Additionally, Green has learned the importance of balancing life at home with life on the road. Having been a touring artist for so long, he admits he has grown comfortable with this “chaotic way of living.” The pandemic was the longest time Green had been home since he began touring, and that period evoked more gratitude for Green once he was able to return to the road. It also made coming home more enjoyable.
“If I think about the way I used to tour when I was younger – sleeping in a van, getting my knuckles tattooed in Dallas and sleeping on people’s floors, being too young to understand how dangerous all of that was, I’m lucky that things have worked out and I have a better infrastructure on how to roll down the road,” Green says.

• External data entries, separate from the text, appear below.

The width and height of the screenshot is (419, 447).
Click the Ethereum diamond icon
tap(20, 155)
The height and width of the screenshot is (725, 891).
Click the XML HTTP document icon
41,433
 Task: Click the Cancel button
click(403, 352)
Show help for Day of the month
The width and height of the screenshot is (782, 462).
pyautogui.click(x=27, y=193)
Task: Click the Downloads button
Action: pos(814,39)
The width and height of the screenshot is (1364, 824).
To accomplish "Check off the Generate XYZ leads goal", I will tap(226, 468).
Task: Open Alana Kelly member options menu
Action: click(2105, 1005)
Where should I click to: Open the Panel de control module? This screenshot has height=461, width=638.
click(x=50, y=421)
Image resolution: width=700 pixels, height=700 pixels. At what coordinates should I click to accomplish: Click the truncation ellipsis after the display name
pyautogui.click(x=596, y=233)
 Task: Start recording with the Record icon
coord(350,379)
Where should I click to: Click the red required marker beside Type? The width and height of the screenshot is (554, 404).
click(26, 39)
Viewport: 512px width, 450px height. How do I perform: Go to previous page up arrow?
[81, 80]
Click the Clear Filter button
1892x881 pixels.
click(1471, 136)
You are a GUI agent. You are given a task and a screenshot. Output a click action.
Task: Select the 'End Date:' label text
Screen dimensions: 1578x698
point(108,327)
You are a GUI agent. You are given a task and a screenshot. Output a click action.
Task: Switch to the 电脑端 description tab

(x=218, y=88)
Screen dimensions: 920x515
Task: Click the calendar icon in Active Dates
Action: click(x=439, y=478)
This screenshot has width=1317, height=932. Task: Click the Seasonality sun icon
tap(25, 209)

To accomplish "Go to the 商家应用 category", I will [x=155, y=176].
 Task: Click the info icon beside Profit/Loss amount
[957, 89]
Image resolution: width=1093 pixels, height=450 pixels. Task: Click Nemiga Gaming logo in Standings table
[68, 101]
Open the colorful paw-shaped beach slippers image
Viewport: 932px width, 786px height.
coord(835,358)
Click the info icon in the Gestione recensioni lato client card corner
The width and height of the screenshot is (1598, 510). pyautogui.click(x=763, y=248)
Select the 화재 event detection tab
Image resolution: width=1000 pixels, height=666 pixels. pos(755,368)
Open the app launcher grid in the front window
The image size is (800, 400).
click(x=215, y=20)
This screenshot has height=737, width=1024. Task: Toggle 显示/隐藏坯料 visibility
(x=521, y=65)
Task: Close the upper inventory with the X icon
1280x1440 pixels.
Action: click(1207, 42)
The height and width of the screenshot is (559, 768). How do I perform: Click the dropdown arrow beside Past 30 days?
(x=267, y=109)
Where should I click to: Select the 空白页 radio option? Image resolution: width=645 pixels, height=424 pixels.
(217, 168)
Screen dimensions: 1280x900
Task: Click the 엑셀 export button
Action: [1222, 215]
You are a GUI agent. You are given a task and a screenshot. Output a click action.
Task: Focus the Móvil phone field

In tandem with navigating the cities on his tours, Green has also been navigating a rapidly changing music industry. All seven of his albums as City and Colour have been released independently. He owns the rights to his master recordings and his publishing, an issue that has become heightened by the likes of Taylor Swift, Halsey and other major-label counterparts.
Though in the age of streaming, many artists have found themselves shortchanged once they receive their payouts, Green admits that he would be remiss if he said this has posed a hardship for him, particularly given the longevity of his career. But as narratives surrounding the idea of artificial intelligence that might someday create music continue to trouble artists, Green encourages artists to move through the landscape on their own terms as much as they can.
“The artists are rarely the ones that reap the benefits from the work, and the art, and the creation,” Green says. “It’s usually somebody else who has their hands in your pockets. So I think with the dawn of the internet, you can build your own version of whatever you want. You can make your music in your bedroom as you want, you can upload it yourself, and you can try to build a fan base on your own with social media and things like that. So my advice would be to hold on to as much control of it as possible.”
City and Colour performs at 8 p.m., Sept. 12, at The Majestic Theatre, 1925 Elm St. Tickets are $40.50 to $80.50.